One challenge with these devices is that you will need a SIM card that lets you connect to an appropriate cellular service. Ideally that service won't cost you an arm and a leg monthly, but all you want is data so you may find a cheap plan. The service must also allocate an IPV4 address for your device, and I've found that not all of them will do that.
I recommend cellular resellers. These are second tier companies that tie into the major networks but cost a little less. A pre-paid plan is cheapest. At the present time I'm using US Mobile which is a reseller for both AT&T and Verizon. They have some relatively inexpensive plans and they will send you two SIM cards, one for each carrier. I'm using the AT&T (Dark Star) card, their network has very good coverage in the USA. AT&T gives you a static IP address from a pool of addresses that is assigned to you dynamically. These scripts handle that, but other services may do things differently and break the scripts.
The modem may lose connection to the cellular network at times, most likely due to weak signal. When that happens the Pi network stack will not reconnect automatically. The auto-recover.sh daemon in this project will handle that for you in the background.
The HAT came with the on-board jumpers attached correctly so I didn't have to rejigger them. You place your SIM card into a plastic carrier on the underside of the board, which can be unlatched for opening by pushing it sideways. You plug the board onto the GPIO header pins and plug in the included USB cable hooking the board to a port on the PI. You plug the included antenna cable onto a tiny socket labeled 'main'. The board will power up when the Pi boots, and there's a red 'net' LED that will turn on. This LED will start blinking when (if) the board gets signal! If it doesn't start blinking you will get nowhere, so you need to figure out why. Antenna not plugged in correctly? Unit needs to be repositioned? The carrier has lousy signal at your location?

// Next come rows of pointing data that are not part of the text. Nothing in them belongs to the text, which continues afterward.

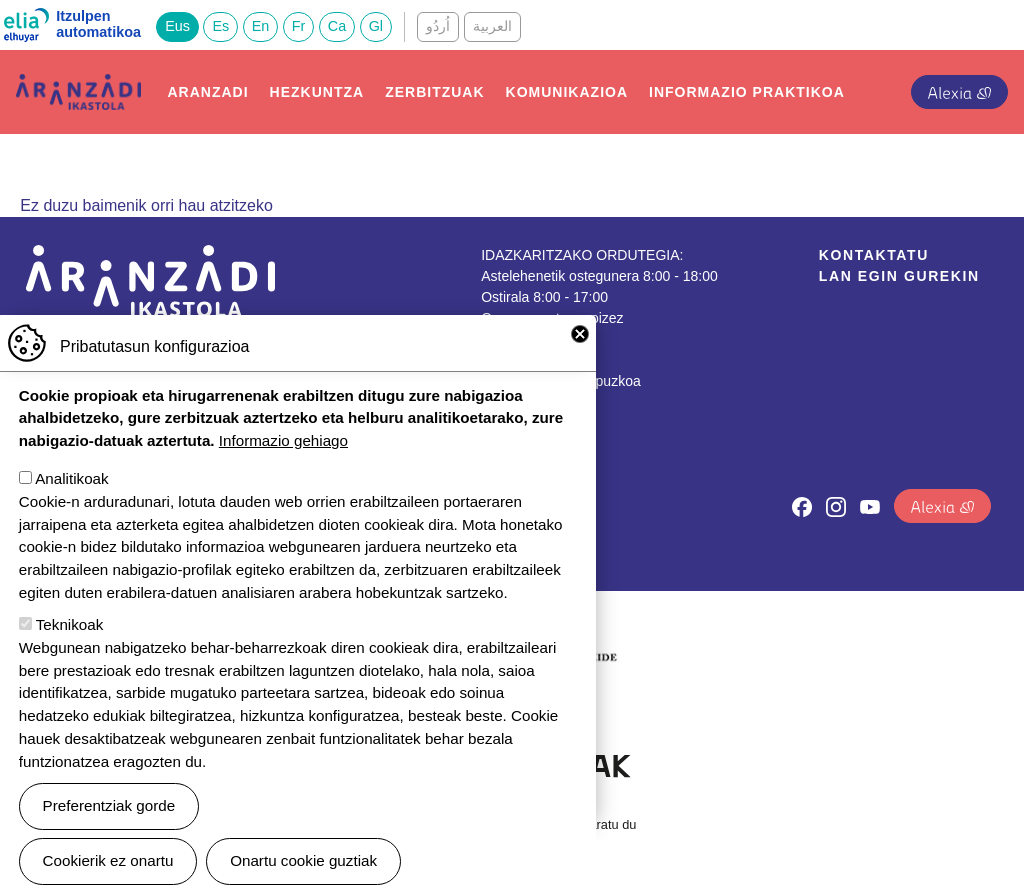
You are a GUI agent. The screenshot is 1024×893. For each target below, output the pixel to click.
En (261, 26)
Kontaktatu (874, 255)
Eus (177, 26)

You will need to know the APN (Access Point Name) for the carrier service you are using, and this is essential. You should be able to google it. Put that string in the CELLULAR_APN variable in the cellular-config.sh script.
If the board is powered up and blinking you are ready to proceed with the instructions in the setup guide. If setup succeeds you can run the monitoring script for a while to verify consistent connectivity. I find that even though the Pi can reach websites and services on the internet, and it does have a dynamically assigned IP address that you can know, it cannot act as a server. The cellular carriers will not route HTTP requests or other data to your IP address, they will only pass along responses. I find that you can establish a websocket connection however, which is bidirectional.
Recently I purchased one of these devices, they are about half the price of the SIM7600G. The SIM7080G is a NB-IoT/Cat-M modem and it purportedly runs at a data rate of up to up to 1 Mbps which could be adequate for many purposes. I installed it on a Pi and lsusb showed it in the USB device list. The net LED was blinking, it was seeing signal. After tweaking the scripts to handle its device signature I was able to get it up and running to the point where it was trying to register with the cellular carrier, but it never did succeed. Unfortunately it then started to intermittently fall off the USB list and become unreachable. I marked it off as a hardware failure and returned it, but the inability to register was a definite roadblock. It could be that the carrier I'm using does not support NB-IoT/Cat-M.